[Stored data entries]
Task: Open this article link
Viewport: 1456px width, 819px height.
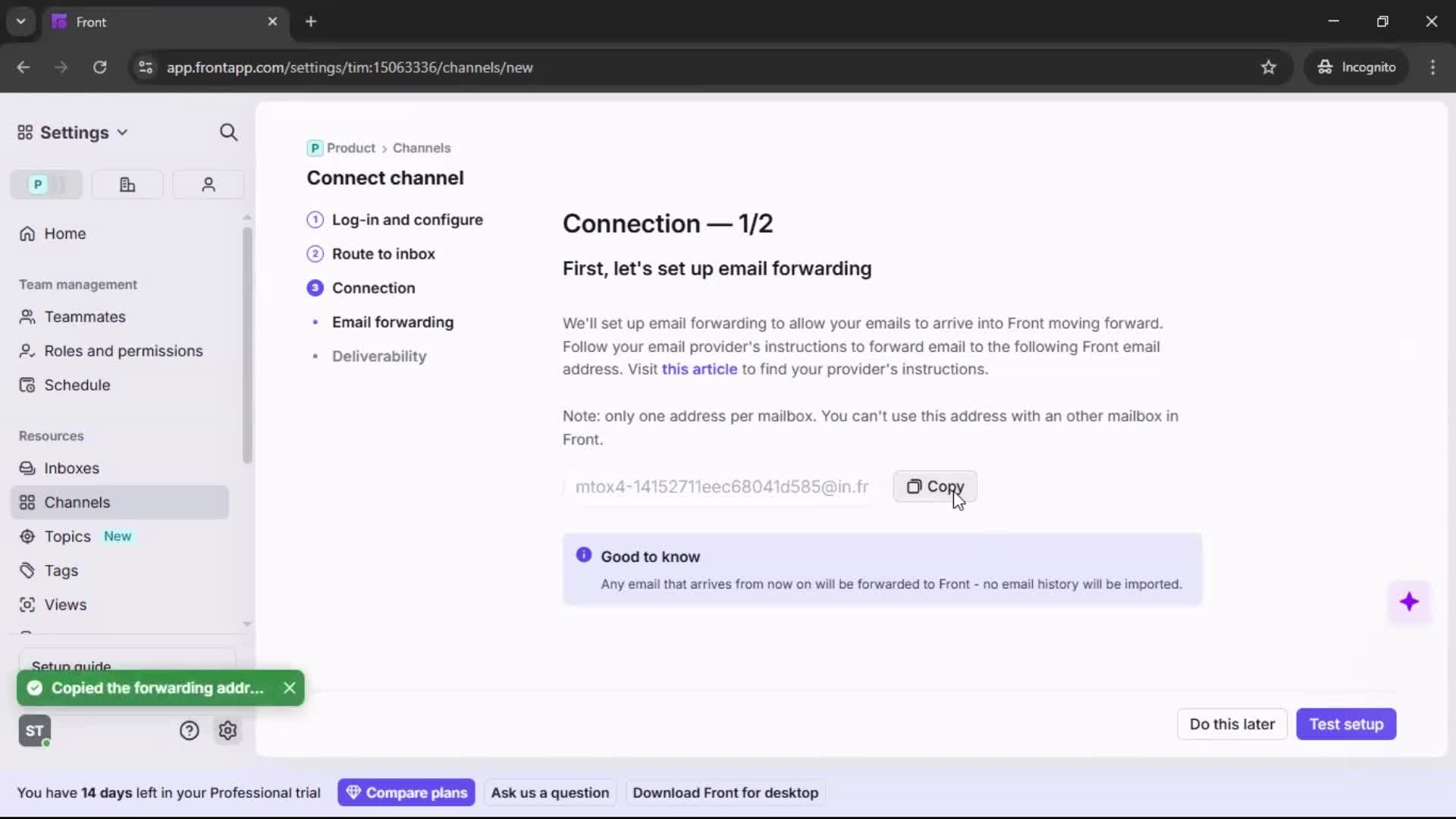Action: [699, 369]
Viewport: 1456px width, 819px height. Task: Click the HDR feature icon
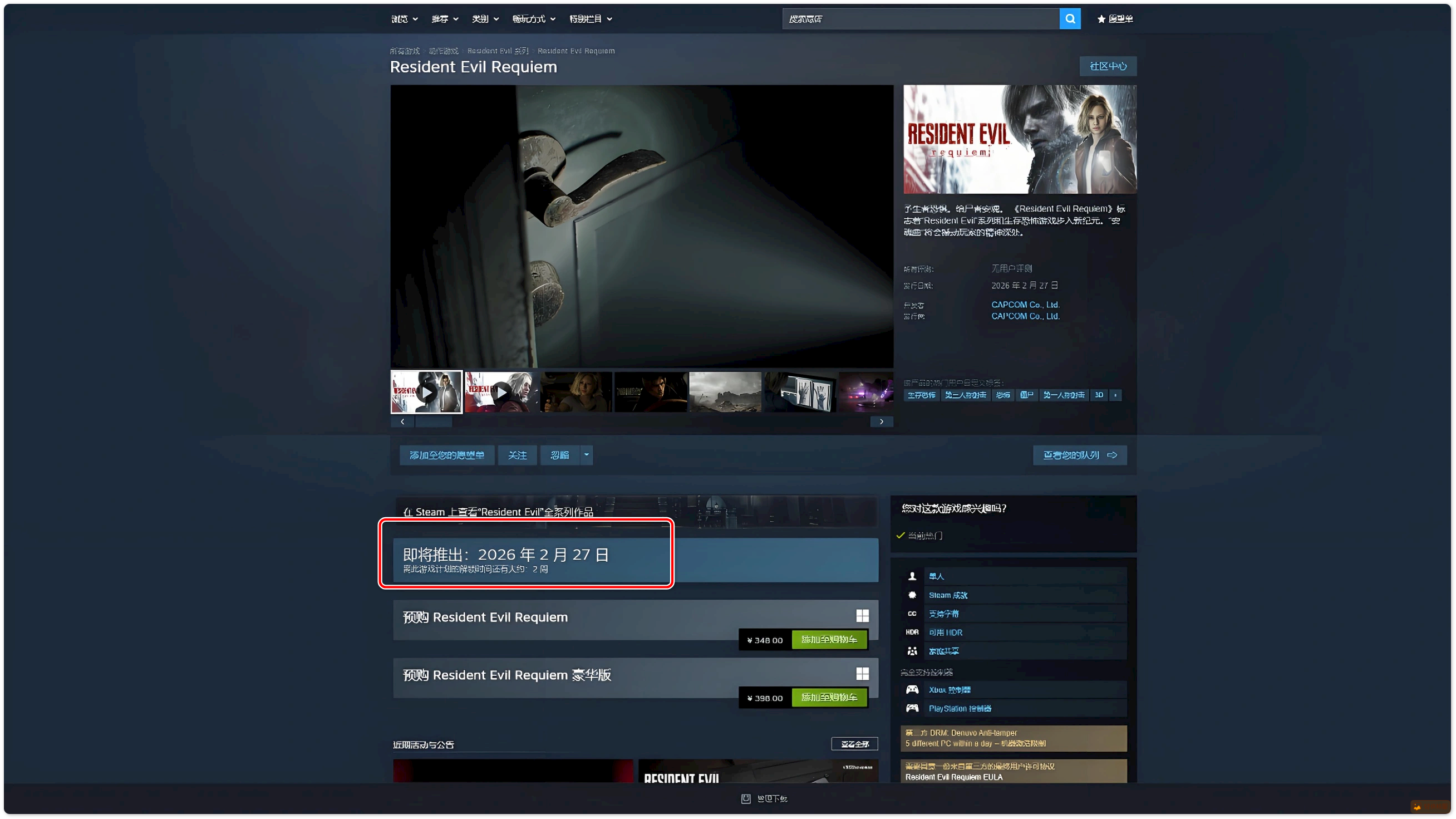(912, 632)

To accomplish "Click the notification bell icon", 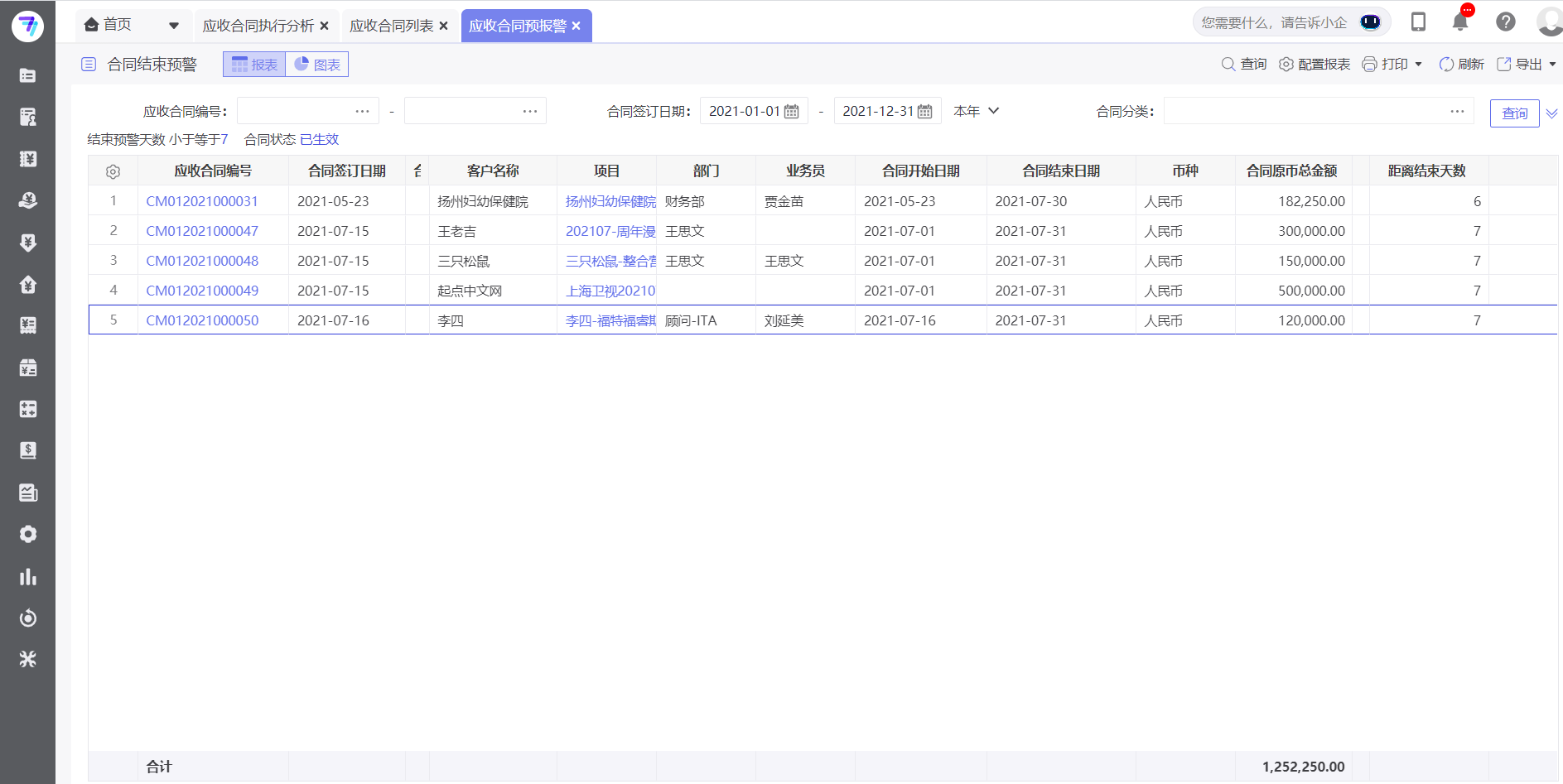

| Exercise objective |
What is needed is a verbatim transcription of the records, minus the pictures.

| Solution |
Task: Open this article link
Viewport: 1456px width, 819px height.
Action: [699, 369]
Viewport: 1456px width, 819px height. Task: Click the HDR feature icon
(912, 632)

To accomplish "Click the notification bell icon", 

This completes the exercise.